La quatrième journée commence au top pour Vic & Fred: une superbe 4ème place après une bataille intense, ça rigole.  La seconde procédure de départ est sous P: si l’on dépasse la ligne il suffit de la repasser pour être ok. Poussé (très normalement, c’est le jeu) au lof par Gurvan Bontemps qui est engagé, les bretons dans l’élan de l’auloffée franchissent la ligne dans la minute. Pas de panique, une petite marche arrière avec l’aide de la houle, les replacent au bon endroit pour le top départ. Malheureusement le comité ne  suit pas cette phase et la marge d’erreur du tracking GPS ne permettra pas de prouver leur position au top départ. Coup de massue sur la tête à l’arrivée: OCS. Assommés les bretons dans la foulée font une 3ème manche moyenne: 30ème, la pire du Championnat. Malgré leurs péripéties les bretons restent 11ème, en effet la fatigue, le stress et le manque de plaisir accablent la flotte.

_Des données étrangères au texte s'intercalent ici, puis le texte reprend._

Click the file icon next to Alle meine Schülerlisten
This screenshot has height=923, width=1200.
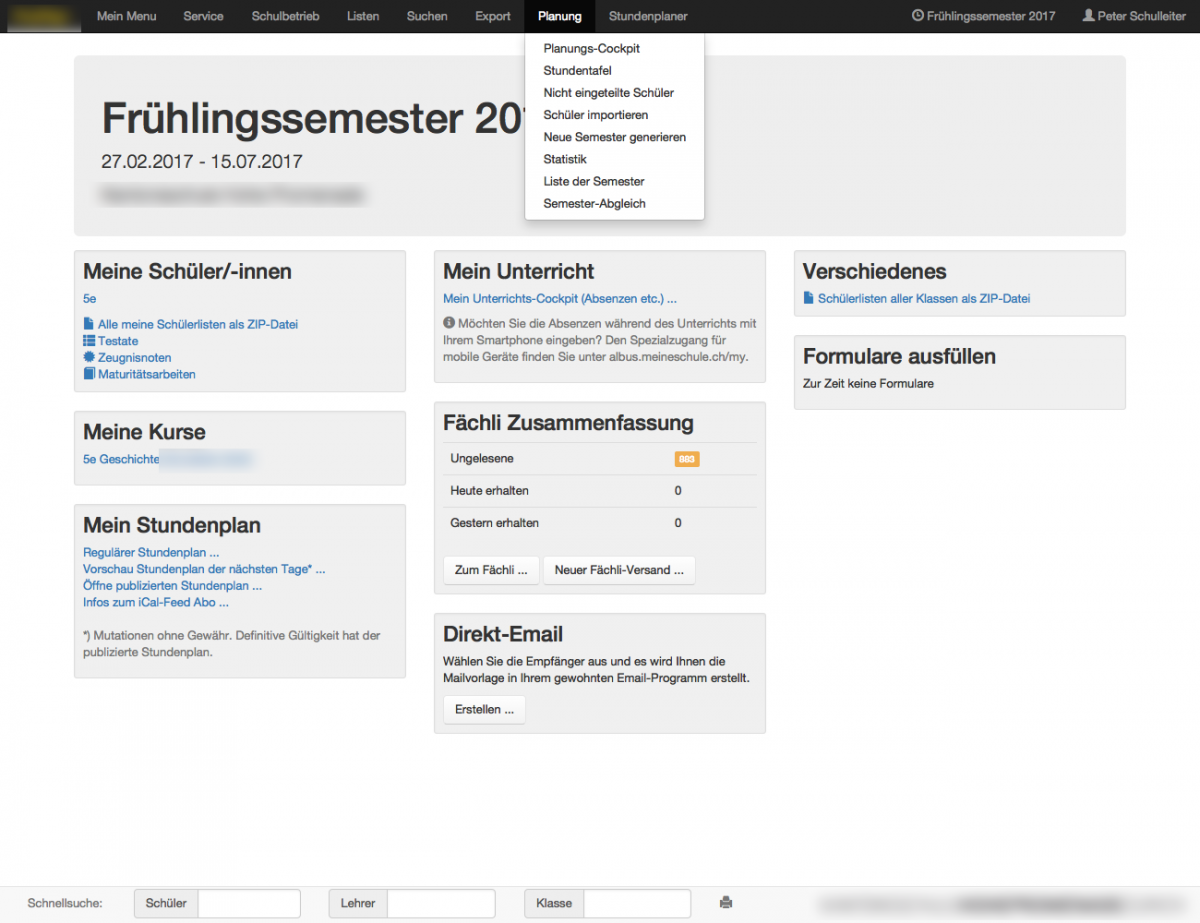click(x=89, y=324)
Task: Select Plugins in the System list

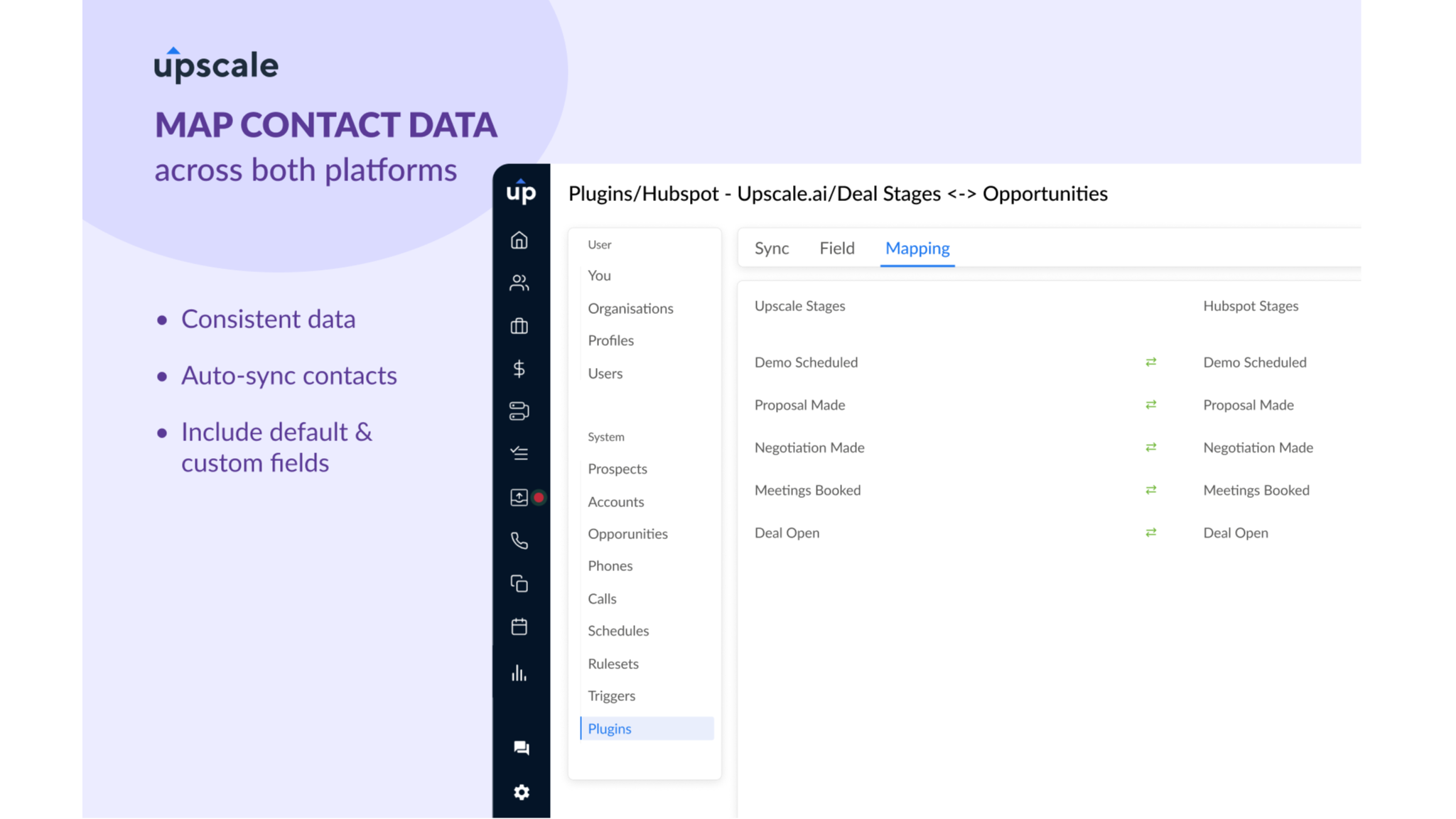Action: tap(609, 728)
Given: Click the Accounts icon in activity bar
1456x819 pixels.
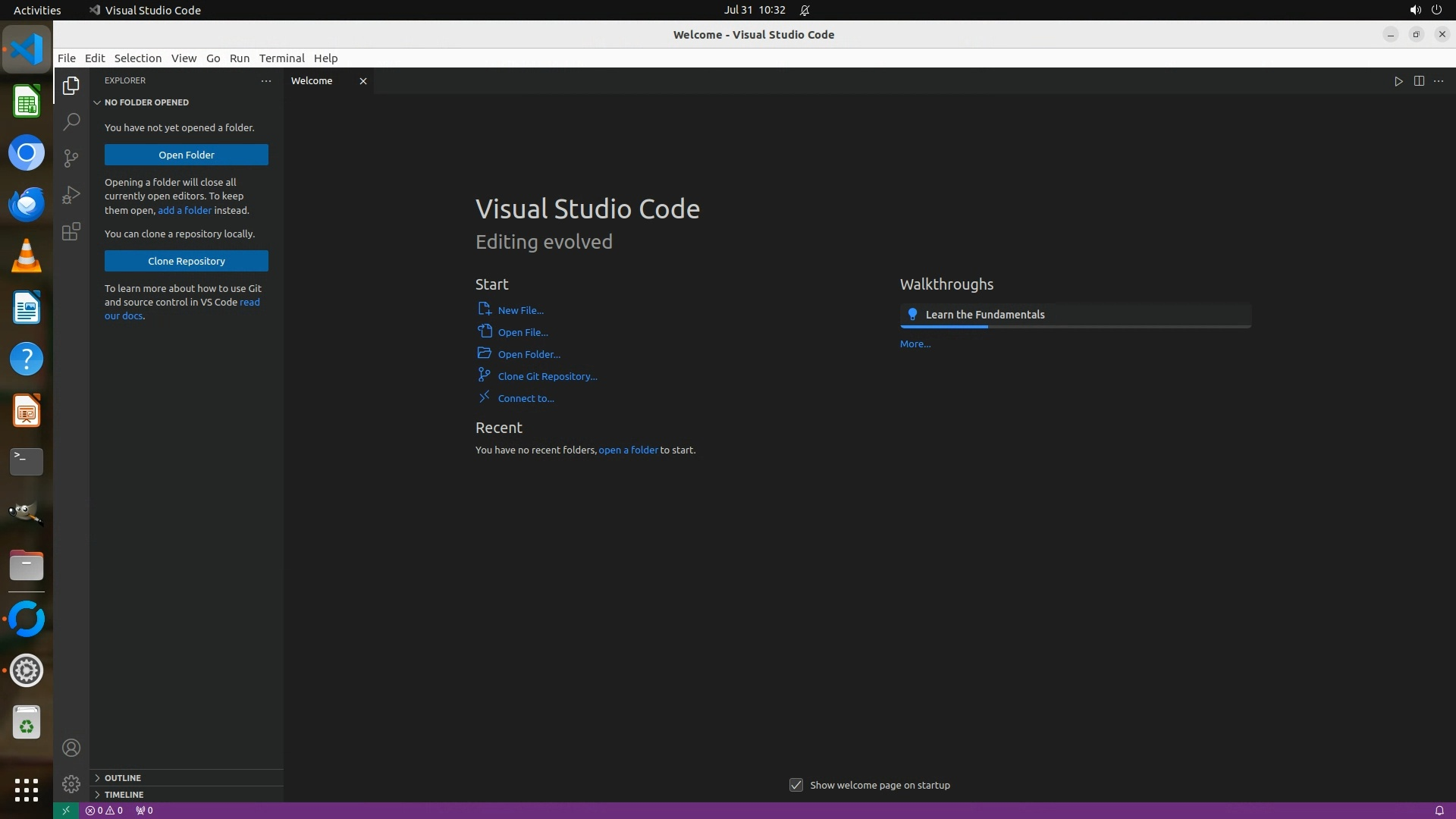Looking at the screenshot, I should (71, 748).
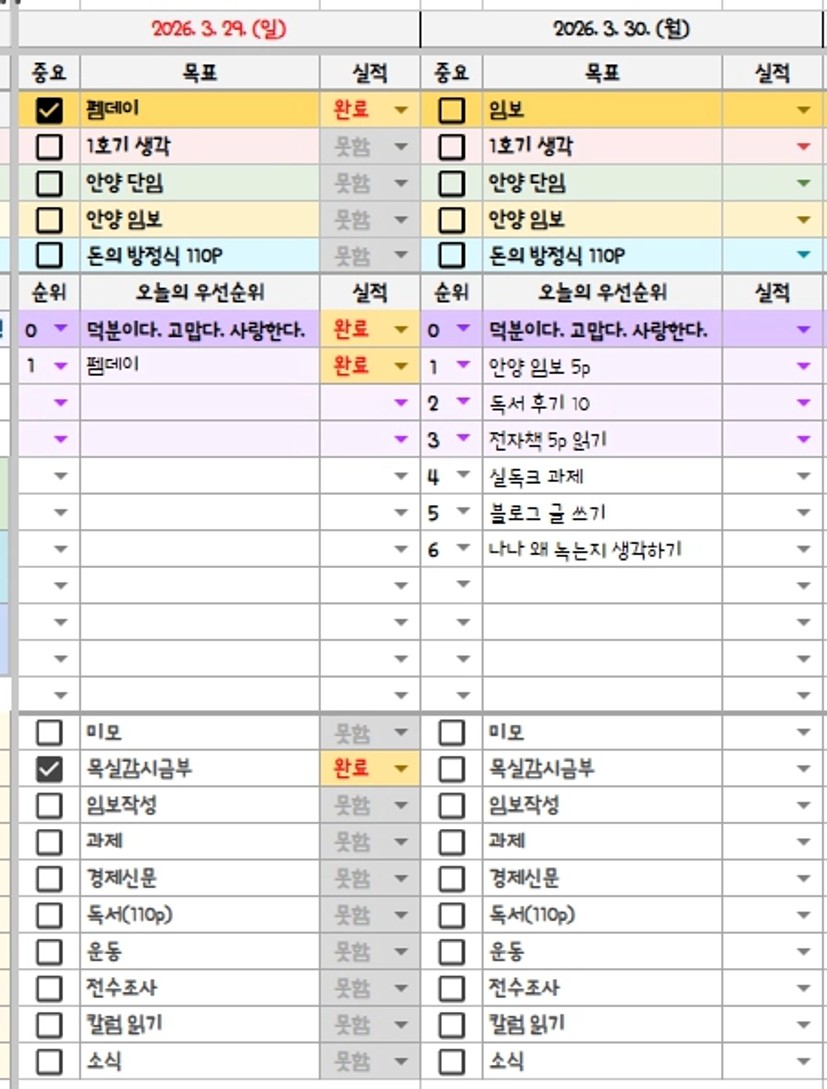This screenshot has height=1089, width=827.
Task: Open status dropdown for 임보 goal on March 30
Action: (803, 110)
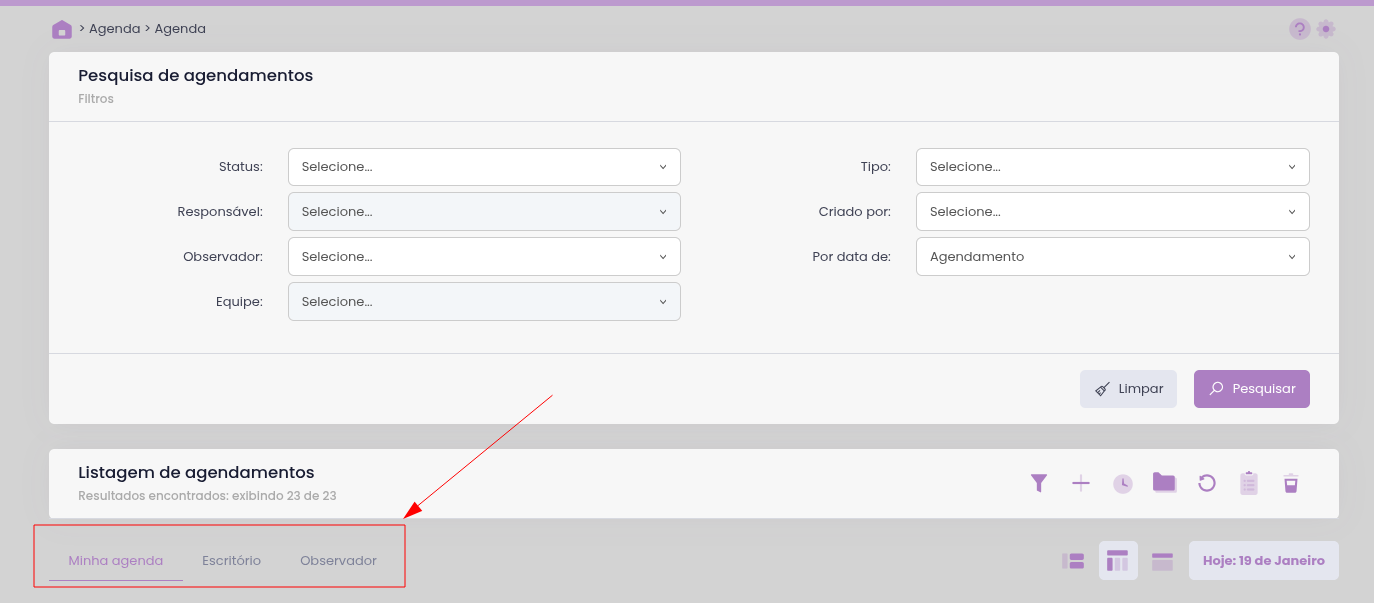Screen dimensions: 1374x603
Task: Switch to the column board view layout
Action: point(1117,561)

La dernière journée est avec un peu plus de vent. Dans la dernière course, double trapèze au près petit trap sous spi et  même (luxe) du cunningham pour calmer la bête. Un superbe course de second pour commencer cette dernière journée, le moral  des bretons est bon, le plaisir de naviguer est (enfin) là. Une course de 19 et une de 13 permettent à Victorien et Fred de revenir dans le top 10 européen et 5ème équipage français. Belle perf. en haut de la fourchette des objectifs des bretons. Arithmétiquement, l’OCS pas très net coûte 4 places. Gasped.

Démontage, remise dans le container des F18 et des prix pour les coureurs, soirée entente cordiale franco/britannique, nuit courte, avion et retour en France avec des images plein la tête et des projets en construction. C’est loin la Californie ?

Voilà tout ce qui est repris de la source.